In the past, the subscription price of C - end products was usually $20 per month, or a little more expensive at $200 per month.

But now, the real usage data within some teams shows that the cost corresponding to per - capita Token consumption has reached the level of $500 per month.

As agents can take on more and more complex tasks, there have already been and are brewing AI agent service pricing of $1,000 per month or even higher in the market.

But the story doesn't end here. When Token consumption starts to become an important indicator for evaluating AI companies, a new discussion also emerges:

Tokens are not completely equivalent to each other.

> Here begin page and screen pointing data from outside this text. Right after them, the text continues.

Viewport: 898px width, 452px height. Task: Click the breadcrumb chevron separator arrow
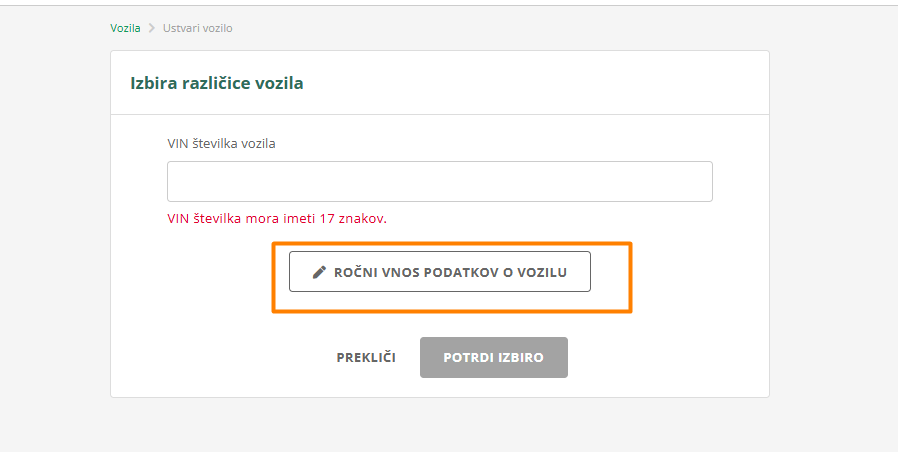coord(152,28)
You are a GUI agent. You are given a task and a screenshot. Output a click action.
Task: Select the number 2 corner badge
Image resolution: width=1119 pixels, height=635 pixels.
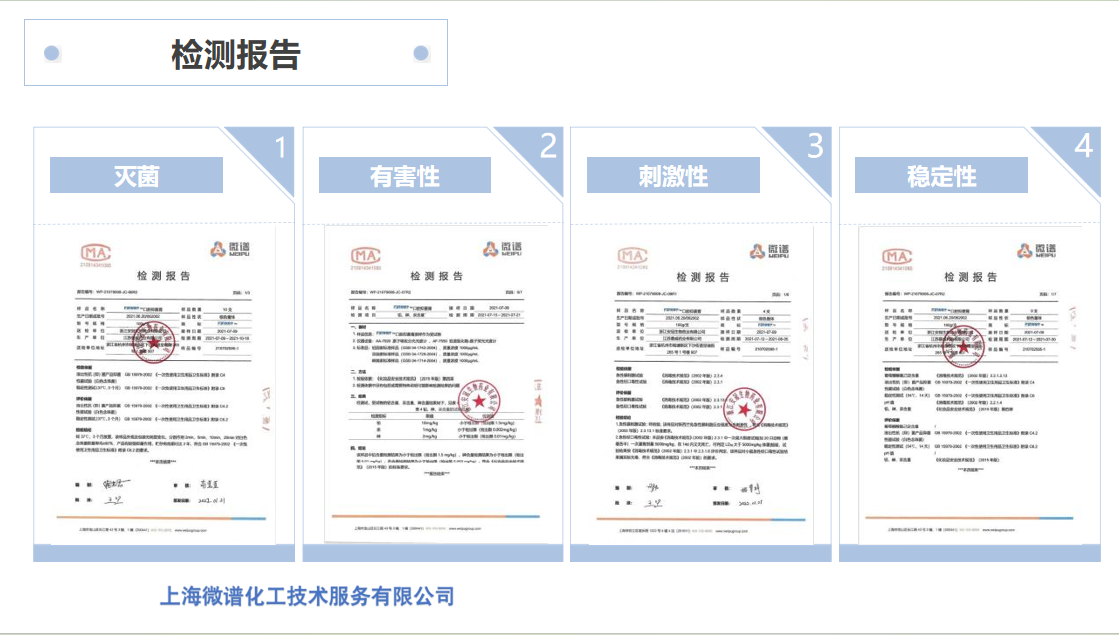pyautogui.click(x=547, y=148)
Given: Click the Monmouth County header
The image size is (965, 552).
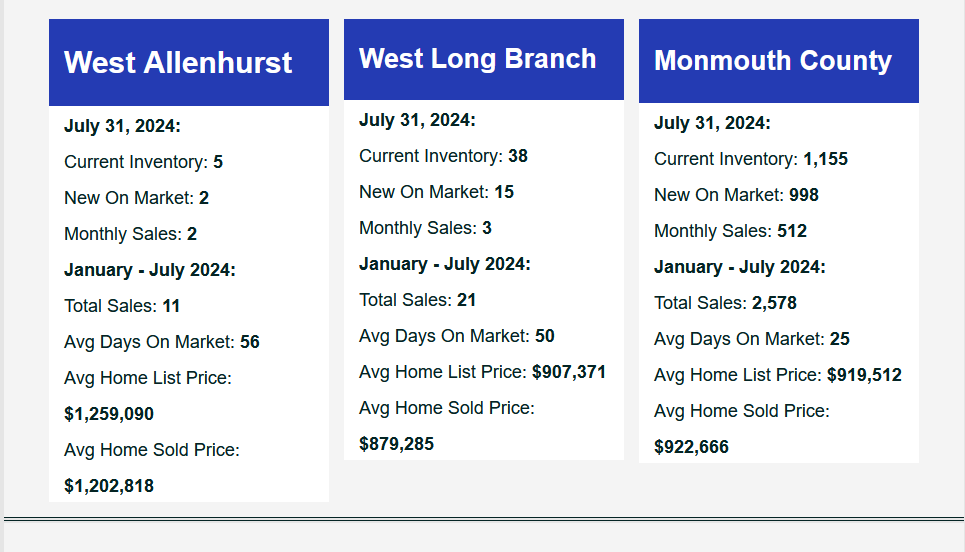Looking at the screenshot, I should 773,61.
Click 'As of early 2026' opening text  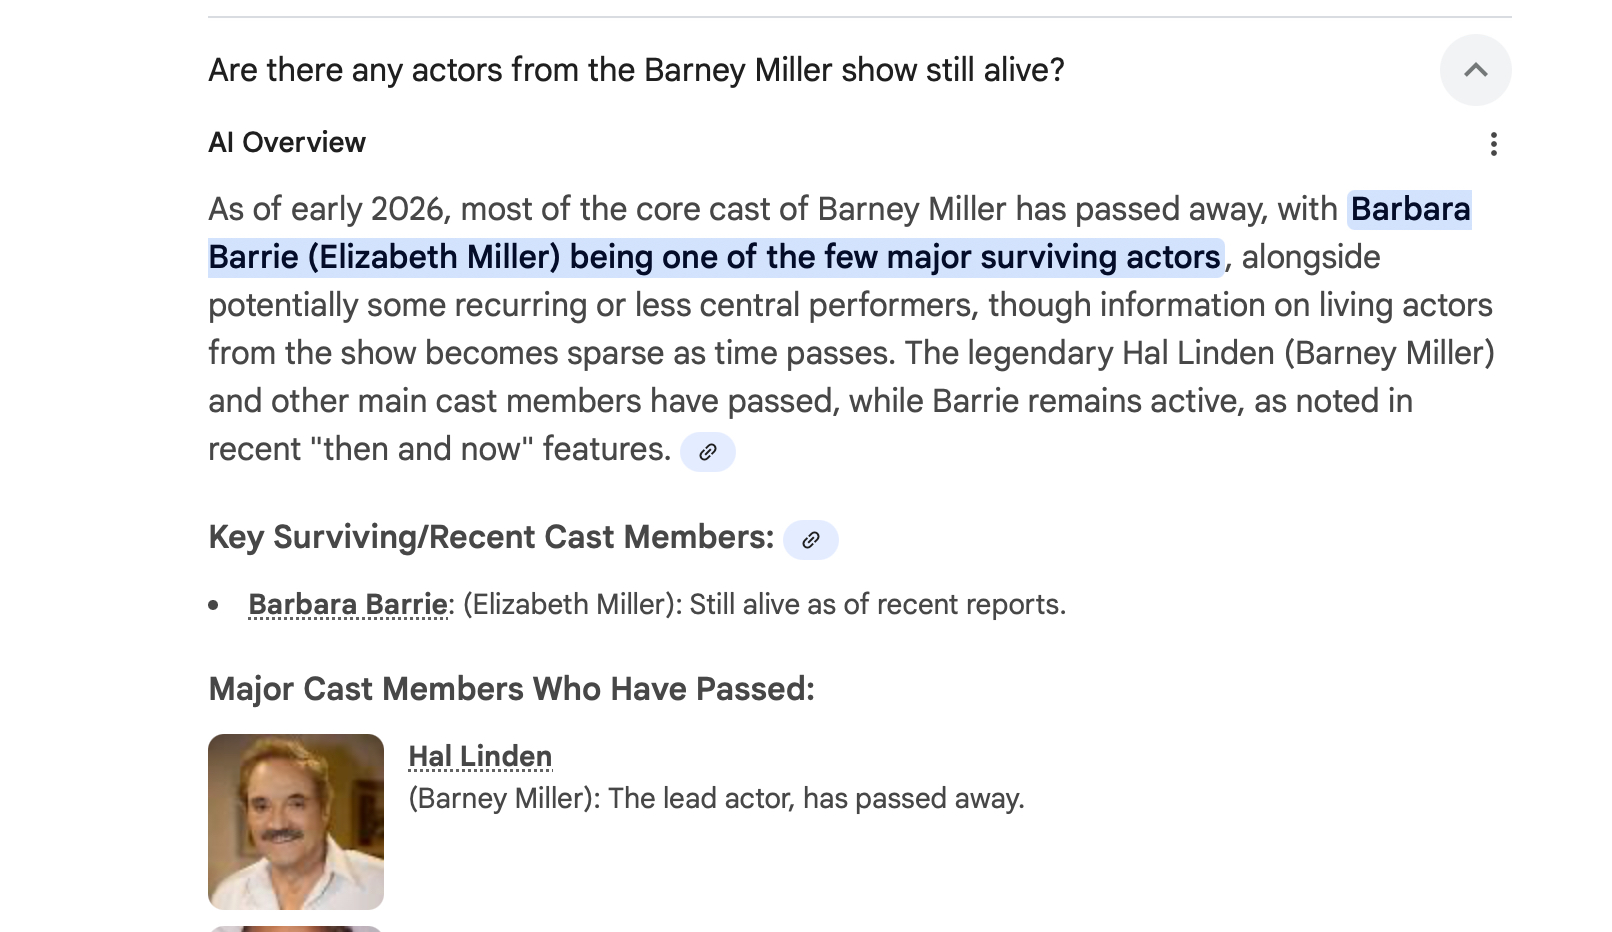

Take a very intuitive example. A year ago, if you asked GPT - 4 to write a complex code, it might take 1,000 Tokens. And a small model might need 3,000 Tokens to get it right.

But now, the capabilities of small models have been greatly improved, and it may only take 1,200 Tokens to complete the same task.

What does this mean? The value density of small - model Tokens is increasing.

Similarly, the capabilities and cost structures of Tokens in the cloud and on the edge side are also completely different.

In the cloud, the cost of Tokens mainly comes from GPU computing power; while on edge devices, the cost structure of Tokens depends more on hardware efficiency and model compression.

That is to say, Tokens in the future AI world are not a completely homogeneous resource.

In this context, Silicon Valley investor Tomasz Tunguz put forward an interesting view:

The really important indicator is not the number of Tokens, but - the gross profit per Token.

In other words, the real business ability of an AI company does not lie in how many Tokens it generates, but in how much money it can earn for each Token.

What's more interesting is that when Tunguz made a statistical comparison between the valuation of AI companies and Token indicators, a clear pattern was indeed observed.

In the double - logarithmic coordinate system, the correlation coefficient between "gross profit per Token" and the company's valuation reaches 0.70, while the correlation coefficient between the total number of Tokens and the valuation is only 0.47.

If we put these clues together, we can actually see an interesting trend:

The real "production capacity" of an AI company is actually the ability to generate and consume Tokens. And measuring the quality of its business model has become how much money this company can earn for each Token it produces.

No matter how the model and product form evolve, Token is destined to be the most core variable in the value of AI companies.

This article is from the WeChat official account "Silicon - based Observation Pro", author: Lin Bai, published by 36Kr with authorization.